### Extracted entries
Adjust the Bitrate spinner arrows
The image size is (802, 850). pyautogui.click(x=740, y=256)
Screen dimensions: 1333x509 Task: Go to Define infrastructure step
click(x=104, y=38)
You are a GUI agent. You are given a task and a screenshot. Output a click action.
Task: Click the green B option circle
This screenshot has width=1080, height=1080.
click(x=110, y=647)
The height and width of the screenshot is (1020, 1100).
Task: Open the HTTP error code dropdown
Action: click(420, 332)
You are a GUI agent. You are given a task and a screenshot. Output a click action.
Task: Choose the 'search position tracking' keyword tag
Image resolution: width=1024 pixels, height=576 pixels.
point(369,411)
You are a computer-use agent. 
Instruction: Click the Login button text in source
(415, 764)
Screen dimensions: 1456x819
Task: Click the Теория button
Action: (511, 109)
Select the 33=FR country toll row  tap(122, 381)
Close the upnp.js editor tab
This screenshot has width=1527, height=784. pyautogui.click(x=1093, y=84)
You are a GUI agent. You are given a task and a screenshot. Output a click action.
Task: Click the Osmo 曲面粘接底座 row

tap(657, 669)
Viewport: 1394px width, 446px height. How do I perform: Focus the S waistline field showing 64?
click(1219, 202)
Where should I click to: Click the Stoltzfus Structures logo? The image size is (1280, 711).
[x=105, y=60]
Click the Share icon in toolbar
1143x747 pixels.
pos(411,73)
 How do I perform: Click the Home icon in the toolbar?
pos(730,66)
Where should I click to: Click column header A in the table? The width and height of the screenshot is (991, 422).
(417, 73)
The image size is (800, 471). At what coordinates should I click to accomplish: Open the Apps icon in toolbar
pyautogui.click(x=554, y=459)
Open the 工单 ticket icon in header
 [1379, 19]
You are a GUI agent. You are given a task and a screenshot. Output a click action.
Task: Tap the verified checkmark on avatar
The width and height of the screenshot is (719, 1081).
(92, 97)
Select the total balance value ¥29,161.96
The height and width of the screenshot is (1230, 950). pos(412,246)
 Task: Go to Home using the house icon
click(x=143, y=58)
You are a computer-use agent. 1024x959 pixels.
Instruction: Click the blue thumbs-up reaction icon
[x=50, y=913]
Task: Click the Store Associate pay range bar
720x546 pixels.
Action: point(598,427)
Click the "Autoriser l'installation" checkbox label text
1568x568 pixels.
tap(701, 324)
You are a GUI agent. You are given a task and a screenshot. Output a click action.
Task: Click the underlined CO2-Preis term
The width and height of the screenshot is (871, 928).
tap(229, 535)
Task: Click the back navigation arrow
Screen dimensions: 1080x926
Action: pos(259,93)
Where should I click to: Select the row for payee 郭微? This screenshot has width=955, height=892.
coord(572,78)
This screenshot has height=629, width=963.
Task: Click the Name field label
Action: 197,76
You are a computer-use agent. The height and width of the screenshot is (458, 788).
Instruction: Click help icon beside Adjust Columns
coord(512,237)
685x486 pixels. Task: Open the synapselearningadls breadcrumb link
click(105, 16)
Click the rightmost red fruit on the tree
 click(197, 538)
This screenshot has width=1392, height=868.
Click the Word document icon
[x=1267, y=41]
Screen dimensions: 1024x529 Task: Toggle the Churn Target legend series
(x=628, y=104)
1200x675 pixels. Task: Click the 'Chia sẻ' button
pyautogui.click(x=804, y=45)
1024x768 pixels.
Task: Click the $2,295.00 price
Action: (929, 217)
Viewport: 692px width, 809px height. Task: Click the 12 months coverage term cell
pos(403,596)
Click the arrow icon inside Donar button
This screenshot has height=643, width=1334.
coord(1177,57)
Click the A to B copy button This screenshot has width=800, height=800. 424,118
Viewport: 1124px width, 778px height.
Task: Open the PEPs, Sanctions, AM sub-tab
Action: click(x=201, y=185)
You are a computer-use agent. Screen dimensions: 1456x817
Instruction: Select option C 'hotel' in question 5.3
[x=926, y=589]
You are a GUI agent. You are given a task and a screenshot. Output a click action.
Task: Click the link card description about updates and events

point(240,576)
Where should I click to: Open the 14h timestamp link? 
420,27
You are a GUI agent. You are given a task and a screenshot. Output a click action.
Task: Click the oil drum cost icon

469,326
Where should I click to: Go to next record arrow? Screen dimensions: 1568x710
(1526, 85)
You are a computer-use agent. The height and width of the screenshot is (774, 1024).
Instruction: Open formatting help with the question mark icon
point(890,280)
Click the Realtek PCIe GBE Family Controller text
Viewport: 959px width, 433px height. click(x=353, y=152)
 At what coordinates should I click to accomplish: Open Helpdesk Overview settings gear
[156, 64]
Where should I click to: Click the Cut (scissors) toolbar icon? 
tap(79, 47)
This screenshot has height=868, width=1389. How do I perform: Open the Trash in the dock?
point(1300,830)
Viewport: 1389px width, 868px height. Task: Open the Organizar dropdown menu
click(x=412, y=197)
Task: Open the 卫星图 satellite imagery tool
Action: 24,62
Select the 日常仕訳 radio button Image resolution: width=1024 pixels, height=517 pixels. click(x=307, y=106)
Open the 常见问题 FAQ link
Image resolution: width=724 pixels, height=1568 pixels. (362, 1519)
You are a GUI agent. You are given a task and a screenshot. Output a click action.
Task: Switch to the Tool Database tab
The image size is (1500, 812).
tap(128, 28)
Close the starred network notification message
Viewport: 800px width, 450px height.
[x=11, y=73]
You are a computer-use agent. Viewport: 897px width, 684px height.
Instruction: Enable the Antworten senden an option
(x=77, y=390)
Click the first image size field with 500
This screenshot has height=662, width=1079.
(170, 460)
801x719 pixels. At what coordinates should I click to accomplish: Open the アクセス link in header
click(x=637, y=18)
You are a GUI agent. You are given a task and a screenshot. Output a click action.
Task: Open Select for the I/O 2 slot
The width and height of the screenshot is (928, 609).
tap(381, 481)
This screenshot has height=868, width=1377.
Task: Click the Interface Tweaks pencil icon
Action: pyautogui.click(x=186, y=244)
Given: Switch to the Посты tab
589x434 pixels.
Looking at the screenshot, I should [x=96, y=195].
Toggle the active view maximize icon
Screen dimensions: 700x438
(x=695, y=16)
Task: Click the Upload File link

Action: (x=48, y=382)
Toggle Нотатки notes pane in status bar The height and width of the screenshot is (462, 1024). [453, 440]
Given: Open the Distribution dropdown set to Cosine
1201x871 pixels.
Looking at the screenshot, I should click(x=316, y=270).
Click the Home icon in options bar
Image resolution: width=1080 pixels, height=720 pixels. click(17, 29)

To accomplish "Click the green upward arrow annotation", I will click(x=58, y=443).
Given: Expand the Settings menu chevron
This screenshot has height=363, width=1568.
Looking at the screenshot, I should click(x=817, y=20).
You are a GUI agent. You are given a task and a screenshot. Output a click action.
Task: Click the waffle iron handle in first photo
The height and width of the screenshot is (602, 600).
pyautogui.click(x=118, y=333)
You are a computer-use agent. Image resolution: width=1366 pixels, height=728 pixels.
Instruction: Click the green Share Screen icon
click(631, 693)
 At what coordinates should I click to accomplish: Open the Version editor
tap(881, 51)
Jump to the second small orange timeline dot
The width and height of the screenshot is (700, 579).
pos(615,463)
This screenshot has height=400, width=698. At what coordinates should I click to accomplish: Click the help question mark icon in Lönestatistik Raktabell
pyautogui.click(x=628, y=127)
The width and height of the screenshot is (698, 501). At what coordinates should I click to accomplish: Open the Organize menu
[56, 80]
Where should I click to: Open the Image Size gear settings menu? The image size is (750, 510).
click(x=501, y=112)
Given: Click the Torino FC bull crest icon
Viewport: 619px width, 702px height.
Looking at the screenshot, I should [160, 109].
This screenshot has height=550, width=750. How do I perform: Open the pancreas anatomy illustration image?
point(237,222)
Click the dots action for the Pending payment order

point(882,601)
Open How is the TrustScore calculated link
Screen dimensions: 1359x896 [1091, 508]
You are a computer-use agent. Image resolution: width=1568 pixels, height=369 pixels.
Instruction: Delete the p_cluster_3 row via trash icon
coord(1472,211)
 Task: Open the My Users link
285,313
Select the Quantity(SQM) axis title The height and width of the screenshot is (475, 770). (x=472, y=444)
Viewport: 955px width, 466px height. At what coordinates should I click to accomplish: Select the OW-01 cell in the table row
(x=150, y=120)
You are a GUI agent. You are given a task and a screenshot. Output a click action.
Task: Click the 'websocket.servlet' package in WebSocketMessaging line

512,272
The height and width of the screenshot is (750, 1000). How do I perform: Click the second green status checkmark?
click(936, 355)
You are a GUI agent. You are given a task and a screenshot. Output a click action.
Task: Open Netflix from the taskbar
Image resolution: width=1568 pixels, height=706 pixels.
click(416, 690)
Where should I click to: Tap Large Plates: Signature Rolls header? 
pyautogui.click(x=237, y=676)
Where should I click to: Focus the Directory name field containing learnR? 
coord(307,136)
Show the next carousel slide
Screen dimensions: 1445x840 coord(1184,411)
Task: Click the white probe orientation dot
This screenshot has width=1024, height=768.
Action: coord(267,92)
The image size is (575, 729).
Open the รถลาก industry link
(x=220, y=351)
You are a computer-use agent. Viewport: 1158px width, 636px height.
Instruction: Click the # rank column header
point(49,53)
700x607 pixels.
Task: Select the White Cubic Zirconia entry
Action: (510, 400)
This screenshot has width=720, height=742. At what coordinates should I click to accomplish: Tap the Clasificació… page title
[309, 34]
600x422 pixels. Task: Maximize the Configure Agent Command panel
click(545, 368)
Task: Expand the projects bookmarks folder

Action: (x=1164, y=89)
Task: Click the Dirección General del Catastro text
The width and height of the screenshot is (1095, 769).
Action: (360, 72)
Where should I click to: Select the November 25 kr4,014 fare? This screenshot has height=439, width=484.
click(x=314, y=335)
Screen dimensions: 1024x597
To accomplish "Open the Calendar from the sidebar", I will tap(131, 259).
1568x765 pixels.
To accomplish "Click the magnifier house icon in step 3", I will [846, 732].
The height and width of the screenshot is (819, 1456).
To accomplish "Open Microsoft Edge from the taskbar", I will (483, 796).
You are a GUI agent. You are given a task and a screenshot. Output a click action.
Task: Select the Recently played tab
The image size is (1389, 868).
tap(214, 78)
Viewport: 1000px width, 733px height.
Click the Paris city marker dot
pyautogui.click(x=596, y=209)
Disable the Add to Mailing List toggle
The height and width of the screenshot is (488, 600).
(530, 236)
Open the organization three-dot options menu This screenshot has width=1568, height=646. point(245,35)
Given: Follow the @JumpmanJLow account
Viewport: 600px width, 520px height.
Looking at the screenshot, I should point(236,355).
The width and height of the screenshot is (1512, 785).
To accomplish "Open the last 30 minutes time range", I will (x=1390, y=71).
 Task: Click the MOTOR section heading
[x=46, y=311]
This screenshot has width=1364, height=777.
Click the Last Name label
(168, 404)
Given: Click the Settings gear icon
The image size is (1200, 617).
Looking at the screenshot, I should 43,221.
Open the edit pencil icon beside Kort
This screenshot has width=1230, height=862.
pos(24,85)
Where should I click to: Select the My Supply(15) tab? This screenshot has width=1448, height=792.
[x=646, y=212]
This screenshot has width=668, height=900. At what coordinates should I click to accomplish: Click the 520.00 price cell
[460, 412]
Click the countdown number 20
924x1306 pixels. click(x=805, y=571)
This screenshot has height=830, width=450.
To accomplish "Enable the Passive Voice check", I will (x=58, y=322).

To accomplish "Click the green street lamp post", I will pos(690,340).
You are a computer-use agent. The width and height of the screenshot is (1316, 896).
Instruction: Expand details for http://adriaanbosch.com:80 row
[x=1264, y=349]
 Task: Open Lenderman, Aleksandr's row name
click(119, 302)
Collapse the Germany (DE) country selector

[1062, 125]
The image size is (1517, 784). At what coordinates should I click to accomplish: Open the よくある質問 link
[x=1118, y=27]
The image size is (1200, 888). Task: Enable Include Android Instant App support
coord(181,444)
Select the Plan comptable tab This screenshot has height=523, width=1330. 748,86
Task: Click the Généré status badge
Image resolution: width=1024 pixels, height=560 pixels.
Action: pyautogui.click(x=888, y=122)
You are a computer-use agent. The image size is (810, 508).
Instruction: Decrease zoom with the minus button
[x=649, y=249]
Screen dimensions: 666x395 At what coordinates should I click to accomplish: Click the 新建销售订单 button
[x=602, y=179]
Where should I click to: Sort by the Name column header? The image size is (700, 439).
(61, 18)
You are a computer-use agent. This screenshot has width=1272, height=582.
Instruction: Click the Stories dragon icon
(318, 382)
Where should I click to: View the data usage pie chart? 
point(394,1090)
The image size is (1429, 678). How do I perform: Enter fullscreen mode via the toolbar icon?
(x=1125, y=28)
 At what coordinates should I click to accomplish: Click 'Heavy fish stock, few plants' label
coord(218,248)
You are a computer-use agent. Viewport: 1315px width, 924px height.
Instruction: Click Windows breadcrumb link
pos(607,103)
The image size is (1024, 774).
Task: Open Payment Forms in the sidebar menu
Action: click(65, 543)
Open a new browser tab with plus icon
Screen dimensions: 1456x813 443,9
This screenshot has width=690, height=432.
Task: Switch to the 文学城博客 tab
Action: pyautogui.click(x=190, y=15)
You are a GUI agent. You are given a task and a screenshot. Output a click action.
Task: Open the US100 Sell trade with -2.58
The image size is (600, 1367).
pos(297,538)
######
**Prompt:**
Go through the listing above and write out exactly the lines starting with the one holding "Viewport: 692px width, 809px" and running through the one holding "Select the 日常仕訳", ends included, and no others.

**Result of this exercise:**
Viewport: 692px width, 809px height. Task: Click the 12 months coverage term cell
pos(403,596)
Click the arrow icon inside Donar button
This screenshot has height=643, width=1334.
coord(1177,57)
Click the A to B copy button This screenshot has width=800, height=800. 424,118
Viewport: 1124px width, 778px height.
Task: Open the PEPs, Sanctions, AM sub-tab
Action: click(x=201, y=185)
You are a computer-use agent. Screen dimensions: 1456x817
Instruction: Select option C 'hotel' in question 5.3
[x=926, y=589]
You are a GUI agent. You are given a task and a screenshot. Output a click action.
Task: Click the link card description about updates and events

point(240,576)
Where should I click to: Open the 14h timestamp link? 
420,27
You are a GUI agent. You are given a task and a screenshot. Output a click action.
Task: Click the oil drum cost icon

469,326
Where should I click to: Go to next record arrow? Screen dimensions: 1568x710
(1526, 85)
You are a computer-use agent. The height and width of the screenshot is (774, 1024).
Instruction: Open formatting help with the question mark icon
point(890,280)
Click the Realtek PCIe GBE Family Controller text
Viewport: 959px width, 433px height. click(x=353, y=152)
 At what coordinates should I click to accomplish: Open Helpdesk Overview settings gear
[156, 64]
Where should I click to: Click the Cut (scissors) toolbar icon? 
tap(79, 47)
This screenshot has height=868, width=1389. How do I perform: Open the Trash in the dock?
point(1300,830)
Viewport: 1389px width, 868px height. Task: Open the Organizar dropdown menu
click(x=412, y=197)
Task: Open the 卫星图 satellite imagery tool
Action: 24,62
Select the 日常仕訳 radio button Image resolution: width=1024 pixels, height=517 pixels. click(x=307, y=106)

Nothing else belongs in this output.